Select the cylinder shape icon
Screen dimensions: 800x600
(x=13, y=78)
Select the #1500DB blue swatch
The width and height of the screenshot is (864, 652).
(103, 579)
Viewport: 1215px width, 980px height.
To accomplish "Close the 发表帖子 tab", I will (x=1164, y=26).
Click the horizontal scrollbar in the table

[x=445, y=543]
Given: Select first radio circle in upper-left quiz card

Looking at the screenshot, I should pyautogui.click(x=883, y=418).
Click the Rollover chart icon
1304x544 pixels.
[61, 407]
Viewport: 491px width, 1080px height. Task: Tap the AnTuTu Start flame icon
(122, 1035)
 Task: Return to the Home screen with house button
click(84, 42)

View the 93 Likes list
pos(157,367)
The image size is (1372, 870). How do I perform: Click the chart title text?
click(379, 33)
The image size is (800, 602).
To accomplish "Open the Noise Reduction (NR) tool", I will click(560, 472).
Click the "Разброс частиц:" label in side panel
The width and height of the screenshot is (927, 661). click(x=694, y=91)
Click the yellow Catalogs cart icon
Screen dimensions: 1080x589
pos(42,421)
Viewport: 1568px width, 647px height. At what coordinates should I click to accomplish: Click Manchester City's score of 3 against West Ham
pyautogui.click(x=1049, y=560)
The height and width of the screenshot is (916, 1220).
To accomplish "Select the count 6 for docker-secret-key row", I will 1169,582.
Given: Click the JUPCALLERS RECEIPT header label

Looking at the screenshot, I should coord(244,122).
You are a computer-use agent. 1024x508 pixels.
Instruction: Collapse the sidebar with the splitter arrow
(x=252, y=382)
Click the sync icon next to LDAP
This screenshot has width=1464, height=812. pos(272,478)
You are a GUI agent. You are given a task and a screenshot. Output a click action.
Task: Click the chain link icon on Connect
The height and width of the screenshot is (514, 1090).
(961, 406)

────────────────────────────────────────

### [PROBLEM DESCRIPTION]
Would it be possible to set down the full listing again, character for character?

### [TASK RESULT]
Select the cylinder shape icon
Screen dimensions: 800x600
(x=13, y=78)
Select the #1500DB blue swatch
The width and height of the screenshot is (864, 652).
(103, 579)
Viewport: 1215px width, 980px height.
To accomplish "Close the 发表帖子 tab", I will (x=1164, y=26).
Click the horizontal scrollbar in the table

[x=445, y=543]
Given: Select first radio circle in upper-left quiz card

Looking at the screenshot, I should pyautogui.click(x=883, y=418).
Click the Rollover chart icon
1304x544 pixels.
[61, 407]
Viewport: 491px width, 1080px height. Task: Tap the AnTuTu Start flame icon
(122, 1035)
 Task: Return to the Home screen with house button
click(84, 42)

View the 93 Likes list
pos(157,367)
The image size is (1372, 870). How do I perform: Click the chart title text?
click(379, 33)
The image size is (800, 602).
To accomplish "Open the Noise Reduction (NR) tool", I will click(560, 472).
Click the "Разброс частиц:" label in side panel
The width and height of the screenshot is (927, 661). click(x=694, y=91)
Click the yellow Catalogs cart icon
Screen dimensions: 1080x589
pos(42,421)
Viewport: 1568px width, 647px height. At what coordinates should I click to accomplish: Click Manchester City's score of 3 against West Ham
pyautogui.click(x=1049, y=560)
The height and width of the screenshot is (916, 1220).
To accomplish "Select the count 6 for docker-secret-key row", I will 1169,582.
Given: Click the JUPCALLERS RECEIPT header label

Looking at the screenshot, I should coord(244,122).
You are a computer-use agent. 1024x508 pixels.
Instruction: Collapse the sidebar with the splitter arrow
(x=252, y=382)
Click the sync icon next to LDAP
This screenshot has width=1464, height=812. pos(272,478)
You are a GUI agent. You are given a task and a screenshot. Output a click action.
Task: Click the chain link icon on Connect
The height and width of the screenshot is (514, 1090).
(961, 406)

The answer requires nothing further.